- Born: April 25, 1925 Puerto Cabello, Venezuela
- Died: March 3, 1994 in Caracas, Venezuela Caracas, Venezuela
- Known for: Painting
- Movement: Abstract Art

= Elsa Gramcko =

Venezuelan artist, sculptor (1925–1994)

Elsa Gramcko (1925–1994) was a Venezuelan artist, known as an abstract sculptor and painter. Her earlier works, which date from 1954, were geometric paintings, while her later works were more tachist in nature. While her earlier works consisted of mostly paintings, she expanded into sculpture and assemblage in the 1960s and 1970s.

== History ==
Elsa Gramcko was born 9 April 1925 in Puerto Cabello, Carabobo, Venezuela to a German father and Venezuelan mother. Ida Gramcko, her sister, was an essayist and poet.

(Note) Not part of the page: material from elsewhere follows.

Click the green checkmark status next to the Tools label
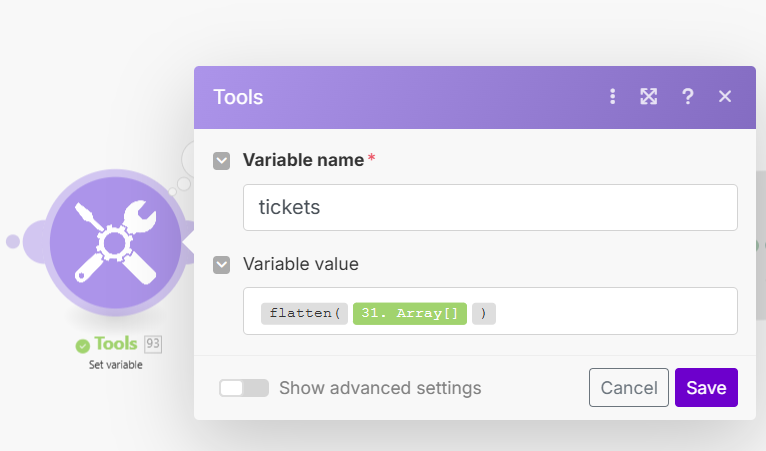 (83, 345)
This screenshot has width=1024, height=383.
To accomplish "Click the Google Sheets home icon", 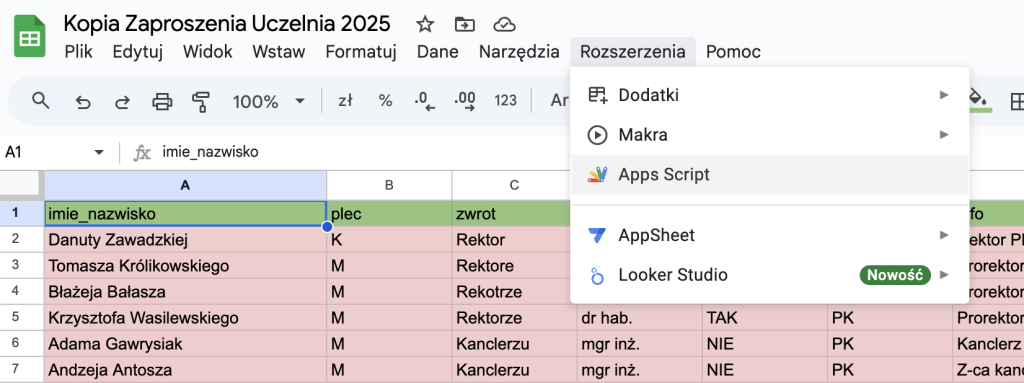I will click(29, 38).
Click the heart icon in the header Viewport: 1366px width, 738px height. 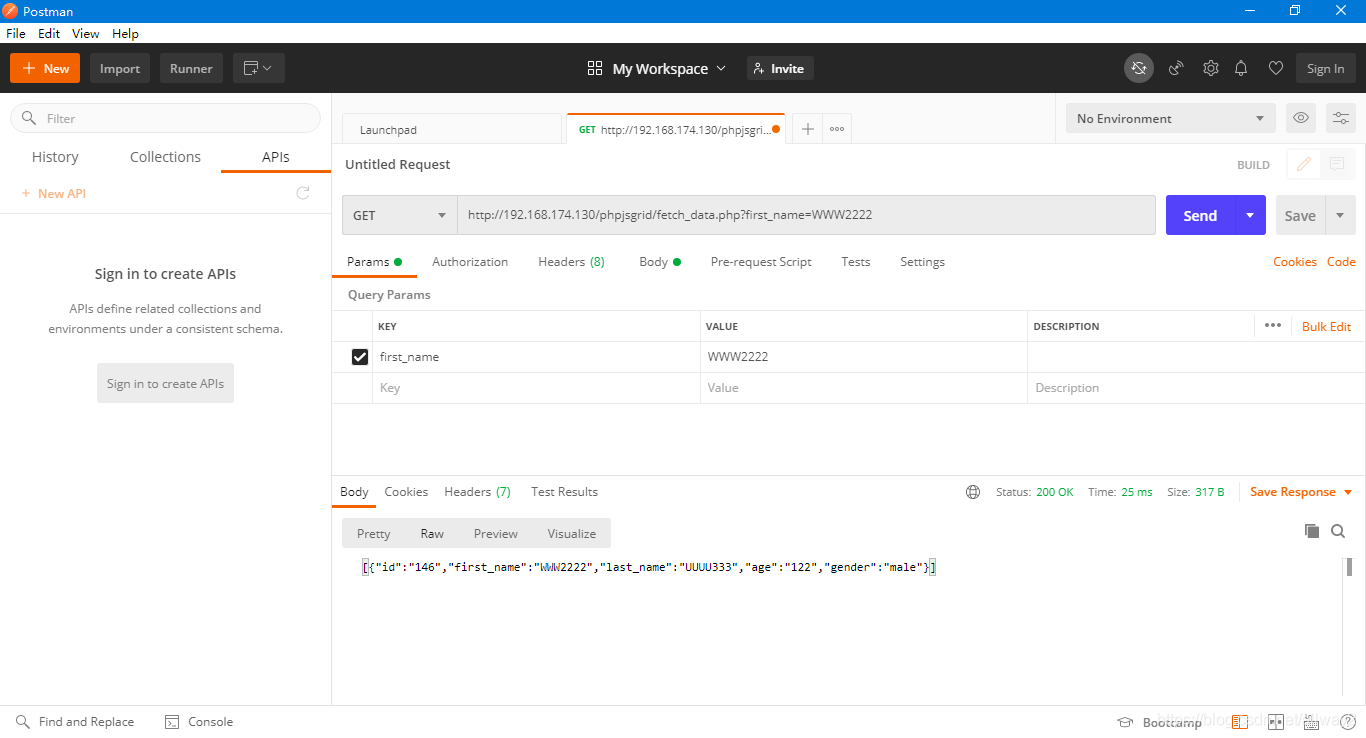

In 1959, José Gómez Sicre curated her first solo show at the Art Museum of the Americas in Washington D.C. She represented Venezuela in the 1959 São Paulo Art Biennial and in the 1964 Venice Biennale. In 1968 she was awarded the National Art Prize at the Official Salon of Venezuelan Art and in 1966 she became the first woman to obtain the first prize at the D'Empaire Salon held in Maracaibo, Zulia State, Venezuela. Her work is held in various private and public collections throughout Latin America and worldwide, including Museum of Modern Art (MOMA) and Spencer Museum of Art at the University of Kansas.

She died in 1994, in Caracas, Venezuela.

In 2023 her work was included in the exhibition Action, Gesture, Paint: Women Artists and Global Abstraction 1940-1970 at the Whitechapel Gallery in London.